L’appui au peuple ukrainien
Le mandat de Boris Johnson fut tout de même marqué par d’indéniables réussites. Ce Premier ministre, au profil plutôt atypique, accusé par son propre camp de mensonges à répétition et acculé à la démission, fut quand même capable de redonner un nouveau visage au Royaume-Uni, habitué dernièrement à la succession de chefs de gouvernement plus anodins les uns que les autres. Cette nouvelle âme conservatrice britannique, qui diffère drastiquement de la classe traditionnelle, se distingue par sa position et son soutien indéfectible au peuple ukrainien dans l’invasion lancée par la Russie de Vladimir Poutine.
L’aide considérable apportée à l’Ukraine s’élèverait à 2,7 milliards d’euros. C’est surtout son position de précurseur qui a marqué les esprits et a démarqué Boris Johnson des autres dirigeants occidentaux. En effet, ce fut l’un des premiers chefs d’État à rendre visite à son homologue ukrainien, Volodymyr Zelensky, une manœuvre qui renforça son image ébréchée par de nombreux scandales et échecs.
Par ailleurs, la campagne de vaccination lancée par le Premier ministre au tout début de la propagation du Covid-19 connut une réussite fulgurante de par son efficacité et sa rapidité impressionnante. Cela a permis au gouvernement d’anticiper la levée des restrictions sanitaires et de ralentir la circulation du virus pour une meilleure reprise économique.
Le Partygate
Touché par d’innombrables scandales médiatiques, ce sont notamment les affaires Pincher et Partygate qui discréditeront et affaibliront davantage la position de Boris Johnson. Entre mai 2020 et avril 2021, au moment où les Britanniques étaient cloitrés chez eux et que 150 000 personnes étaient pleurées par leurs proches décédés du fait du Covid-19, des rassemblements festifs étaient régulièrement organisés à Downing Street.
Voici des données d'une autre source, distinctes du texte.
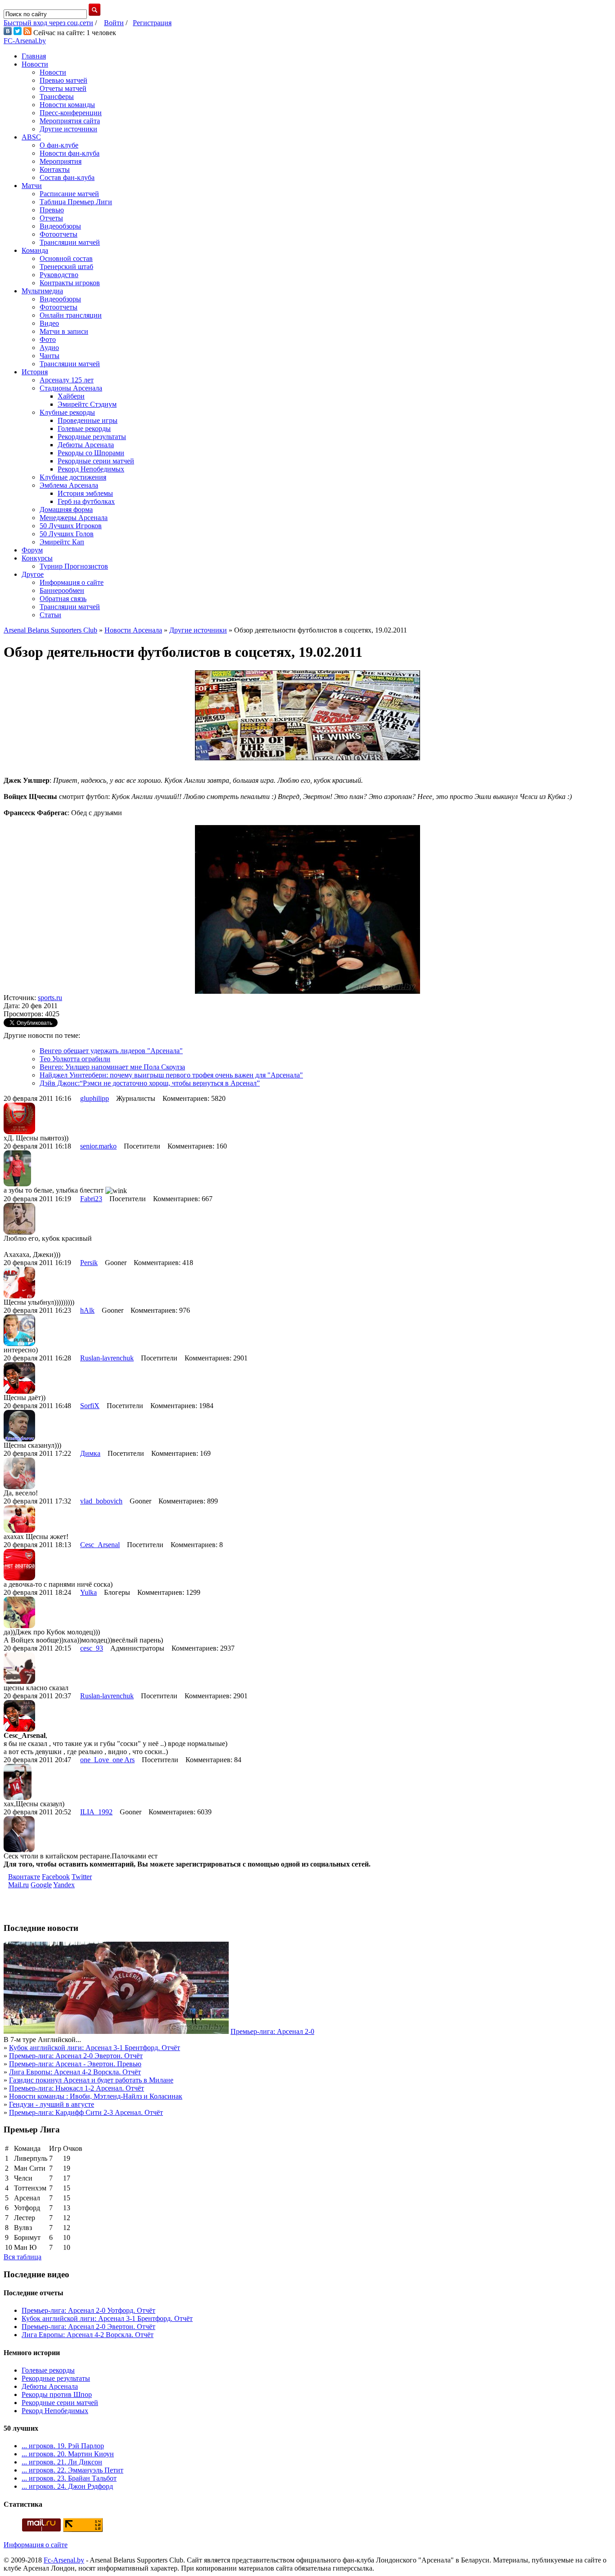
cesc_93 (91, 1648)
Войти (114, 23)
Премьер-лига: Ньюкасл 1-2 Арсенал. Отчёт (76, 2088)
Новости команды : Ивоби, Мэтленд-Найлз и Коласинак (95, 2096)
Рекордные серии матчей (96, 461)
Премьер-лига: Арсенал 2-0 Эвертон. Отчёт (76, 2056)
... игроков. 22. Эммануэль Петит (72, 2470)
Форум (32, 550)
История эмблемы (85, 493)
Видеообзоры (60, 226)
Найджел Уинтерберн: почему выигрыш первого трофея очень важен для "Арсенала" (171, 1075)
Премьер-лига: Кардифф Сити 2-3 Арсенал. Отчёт (86, 2112)
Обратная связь (63, 598)
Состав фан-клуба (67, 177)
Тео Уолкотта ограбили (75, 1059)
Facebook (56, 1876)
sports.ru (50, 997)
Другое (33, 574)
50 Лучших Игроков (71, 526)
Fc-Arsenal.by (64, 2560)
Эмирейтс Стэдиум (87, 404)
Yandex (64, 1885)
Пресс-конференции (71, 113)
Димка (90, 1453)
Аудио (49, 347)
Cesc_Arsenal (100, 1544)
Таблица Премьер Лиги (76, 202)
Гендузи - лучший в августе (51, 2104)
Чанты (49, 355)
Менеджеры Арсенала (74, 517)
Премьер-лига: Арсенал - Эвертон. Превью (75, 2064)
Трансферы (57, 96)
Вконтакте (24, 1876)
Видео (49, 323)
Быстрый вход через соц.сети (48, 23)
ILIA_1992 (96, 1812)
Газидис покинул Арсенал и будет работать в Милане (91, 2080)
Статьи (50, 615)
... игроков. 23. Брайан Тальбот (69, 2478)
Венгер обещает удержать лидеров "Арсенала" (111, 1051)
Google (41, 1885)
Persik (89, 1262)
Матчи (32, 185)
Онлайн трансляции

Ce scandale, connu sous le nom de « Partygate », provoqua la colère de la population et le retournement de l’opinion publique contre Boris Johnson. C’est surtout la nomination de Chris Pincher Whip, à un poste gouvernemental, qui accéléra le déclin du Premier ministre. Accusé en 2019 d’attouchements sexuels, Downing Street a reconnu le 5 juillet, après l’avoir nié à multiples reprises, que M. Johnson était au courant de ces accusations avant la nomination de M. Pincher au gouvernement en février. Ce scandale de trop entraîna les premières démissions au sein du gouvernement qui lui ont été fatales.
L’ascension de Boris Johnson suivie de sa chute devra être un rappel à ses successeurs, qu’il y a toujours des limites à ne jamais franchir dans une véritable démocratie. En tout état de cause, tous les observateurs s’accordent à dire que la page Johnson est belle et bien tournée. Pour l’heure, tous les regards sont braqués sur la bataille de succession qui touche à sa fin. Deux candidats sont en lice: la ministre des Affaires étrangères sortante Liz Truss et le chancelier de l’Échiquier sortant Rishi Sunak. Ce qui est sûr c’est que le nouveau leader britannique devra se distinguer de son prédécesseur et redonner ne serait-ce qu’une petite lueur d’espoir à un Royaume-Uni grandement en difficulté. Rendez-vous est donné pour le 5 septembre prochain pour connaître l’identité du successeur au poste de Premier ministre.